Holy molly! Recent racially motivated killing of George Floyd in the US has brought back stinking racist experience. Millions of people in the US and abroad walked the streets to condemn this endemic and systemic racism against black people while US president Donald Trump seems to add more fuel by doing his dirty linens on the agora. New York governor Andrew Cuomo came forth and condemned systemic racism and injustice noting “we have an injustice in the criminal justice system that is abhorrent.” Cuomo added that what’s ongoing in the US is the continuum of injustices that have been sat on and tolerated for decades and decades without providing neither a lesson nor a solution to the US which is the replica of the West so to speak.
  Essentially, Floyd’s massacre unearthed the soft underbelly. This has been ongoing in various states in the US where police are renowned for killing and maltreating Afro-Americans. After Floyd’s butchery, the entire world condemned the US for its racism against black people. I am not trying to be Advocatus diaboli. Again, is the US alone? Have we easily forgotten what transpired in China just recently where Africans were openly discriminated against? When the shoe is on another leg for whatever reason being legged down or legged up, too, does chime with change. Have we easily forgotten how in India Africans in Andaman island known as Jarawa are treated like animals for Indian tourists to go and view not to mention open discrimination against Africans and Indians of black pedigree such as Bengalis and Dalits among others? Have we easily forgotten how black people in Libya and many Maghreb countries have been traded in silent slave trade? Have we forgotten our sisters that are abused and discriminated against in the Middle East where racism is open and rampant?
This piece seeks to see if Africans are treated equally just like other humans in Africa and abroad. They are restricted even in their continent where they’re not allowed to move freely compared to foreigners. A foreign with a foreign passport can crisscross Africa more swiftly than an African. Even many corrupt African governments like to do business with foreigners than their counterpart African ones.
They are discriminated even in Africa by those whom colonisers brought to rob them. Let us face it. Indians and other Asians have been in Africa for many years. Despite that no enough intermarriages have occurred between blacks and those they host. Currently, at least, it is possible to spot a Sino-African couple even Korean African couple but not Indo-African one. Why? Isn’t this broad daylight racism? It is easy to see Filipino and any colour couple but not with black? Even Arabs who have been in Africa are famed for marrying African women but not reciprocally allowing their daughters to be married by black men.
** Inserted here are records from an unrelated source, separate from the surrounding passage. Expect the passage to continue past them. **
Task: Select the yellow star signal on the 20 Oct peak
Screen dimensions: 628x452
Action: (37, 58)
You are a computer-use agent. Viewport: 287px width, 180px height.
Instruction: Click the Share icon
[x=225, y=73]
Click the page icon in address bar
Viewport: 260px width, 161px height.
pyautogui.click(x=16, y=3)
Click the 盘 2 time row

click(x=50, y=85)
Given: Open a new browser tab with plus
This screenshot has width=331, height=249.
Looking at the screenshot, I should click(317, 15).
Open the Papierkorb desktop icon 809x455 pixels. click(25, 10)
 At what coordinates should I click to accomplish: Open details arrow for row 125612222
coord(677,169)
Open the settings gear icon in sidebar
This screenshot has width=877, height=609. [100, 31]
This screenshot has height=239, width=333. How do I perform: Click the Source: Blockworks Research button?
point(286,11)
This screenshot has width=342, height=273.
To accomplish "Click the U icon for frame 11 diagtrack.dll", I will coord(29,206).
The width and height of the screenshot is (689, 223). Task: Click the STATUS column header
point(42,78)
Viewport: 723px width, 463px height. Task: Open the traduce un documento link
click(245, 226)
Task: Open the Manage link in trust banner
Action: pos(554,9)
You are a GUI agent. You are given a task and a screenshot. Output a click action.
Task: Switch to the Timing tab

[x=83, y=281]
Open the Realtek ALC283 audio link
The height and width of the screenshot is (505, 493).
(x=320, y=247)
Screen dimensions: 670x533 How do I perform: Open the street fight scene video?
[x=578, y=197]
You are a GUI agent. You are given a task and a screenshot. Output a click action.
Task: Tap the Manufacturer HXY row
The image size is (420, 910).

Dar es Salaam, Kilwa, Mombasa, Tanga and other coastal towns speak volume vis-à-vis this observation drawn from personal experience.
The situation is worse. In Brazil, it is close to a crime one to associate him/herself with blackness. That is why some brownish Africans in Brazil like to refer to themselves as Moreno but not negro or negra. Likewise, in Africa, there are some Africans who either believe they’re Arabs like those in North Sudan or have Arab ancestry thus, discriminate against others. Go to Eastleigh in Nairobi. You will see what I mean. Somali never like to mix with non-Somalis. Refer to the so-called Bantu Somali and the way they have for many years discriminated against and maltreated. Ethiopians, as well, do the same systematically.  To make matters worse, even those in the diaspora still believe that their brethren sold them to slavery. What a blame game!